Certain sample preservation methods present challenges to getting high quality DNA, for example working with formalin-fixed paraffin-embedded (FFPE) tissues. Starting material can also be an issue because you must have sufficient material to get enough DNA to run NGS. You can overcome these challenges through using methods or kits specific for working with these samples.

Without high-quality DNA, then your NGS experiments will likely be a bust. Always (always!) check the purity of your isolated DNA before going forward. As computer programmers like to say, “GIGO,” (garbage in, garbage out).

What Was the Sequencing Platform? Help May Be at Hand…

If you used ABI’s SOLiD™, Illumina’s HiSeq™ or Pacific Biosystem’s sequencer (informally called the ‘Pacbio’), you can get initial quality estimates back on your data in several ways. Most modern sequencing platforms provide runtime quality estimates. Using these estimates, you can likely retrieve quality assessments directly from the core facility itself. The HiSeq™ provides quality score and dataset quality metrics automatically. The Pacbio has a series of proprietary software tools that allow you to assess its data as well.

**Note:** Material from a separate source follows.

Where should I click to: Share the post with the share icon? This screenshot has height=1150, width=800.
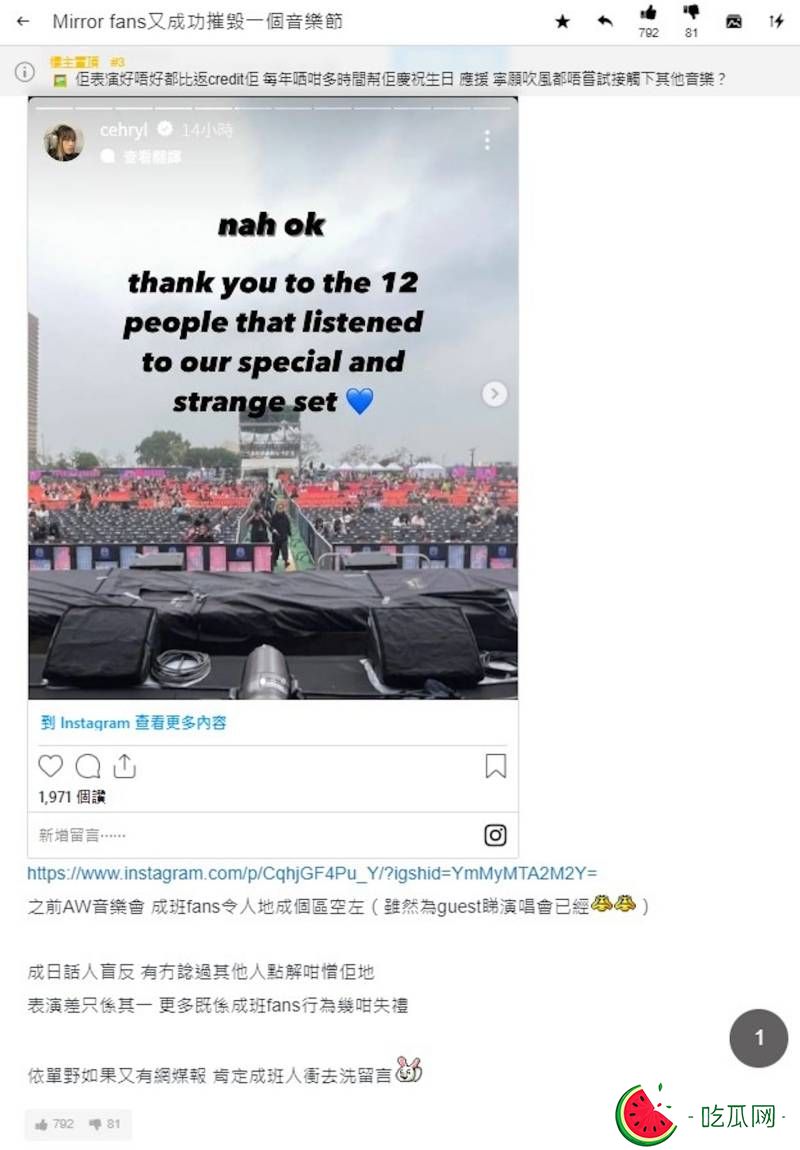coord(125,766)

If the core facility deletes the run quality score metrics, or you cannot gain access to them, there is an open-source way for you to check the quality of your sequence data—FastQC. Developed by the Babraham Institute, FastQC gives you a wide range of quality metrics on your data. The program accepts Fastq files (the raw output of many sequencing platforms) and several common sequence alignment formats, so there is a wide range of support for different platforms.

What Types of Problems Are You Looking For?

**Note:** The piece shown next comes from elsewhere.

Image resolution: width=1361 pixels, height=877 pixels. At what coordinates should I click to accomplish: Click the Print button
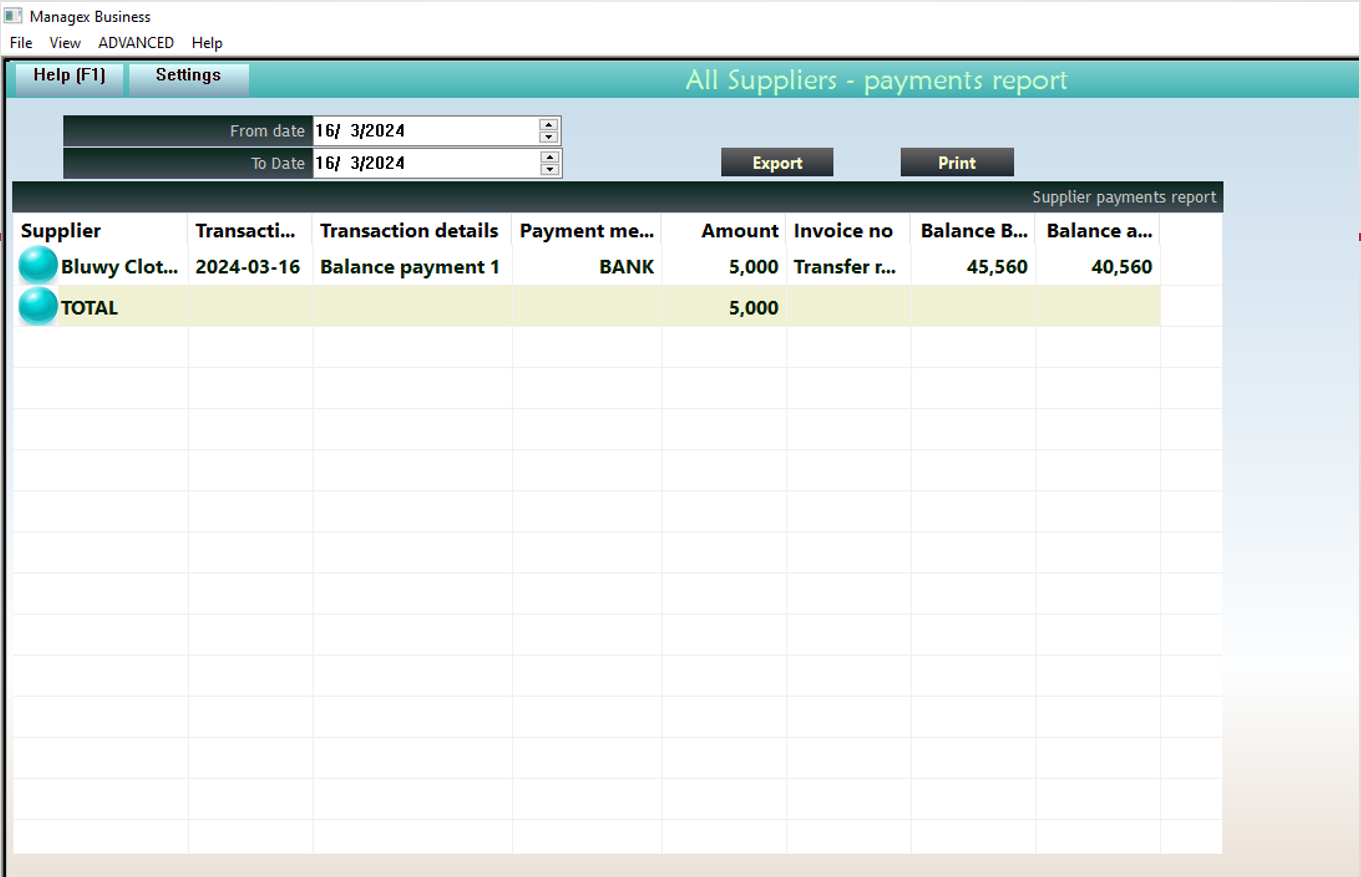pos(956,161)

Many sequence data problems are platform dependent. For example, the Pacbio has a high (but consistent) error rate, the HiSeq™ preferentially amplifies high GC% regions, and the IonTorrent ION™ has problems with long stretches of single nucleotides (homopolymeric repeats). If your data is in Fastq format, you should have quality scores assigned to each read. Assessing these quality scores on a read-by-read basis (using the automatic quality printouts from the machine or from FastQC analysis) should give you an idea as to what may have happened to your data. If the quality scores from a HiSeq™ run suddenly drop by 20 points in the last few bases of your second read, there was likely an issue with the machine or reagents at that point in time. Check with your core facility or contact the technical support hotline of your preferred sequencing platform if you find any issues that are difficult to interpret.

What Can You Do to Save Your Data?

If your reads have a large quality score drop-off at the end of each sequence, you can trim the last few bases from each read in the file. If there are large amounts of low quality sequence reads in your dataset, you can filter them by quality score. There are many proprietary tools which allow you to correct your data files that are specific to the type of machine that you used. Additionally, you can use an open-source tool called the FASTX-toolkit. This tool allows you to trim or rearrange raw Fastq files before beginning to align the data with your reference sequence.

If you are planning on using your data for any type of assembly project, you may need to do more drastic error correction! Assembly requires ‘pristine’ data to work correctly, so many assembly programs come with their own error correction toolkits. Expect a loss of sequence data after using a packaged error-correction toolkit regardless of your data quality.

While most quality assessment is done after a problem occurs, checking your sequence data for errors should become a routine step in your analysis pipeline. It may just help you in the first round of review for that Nature paper you’re planning!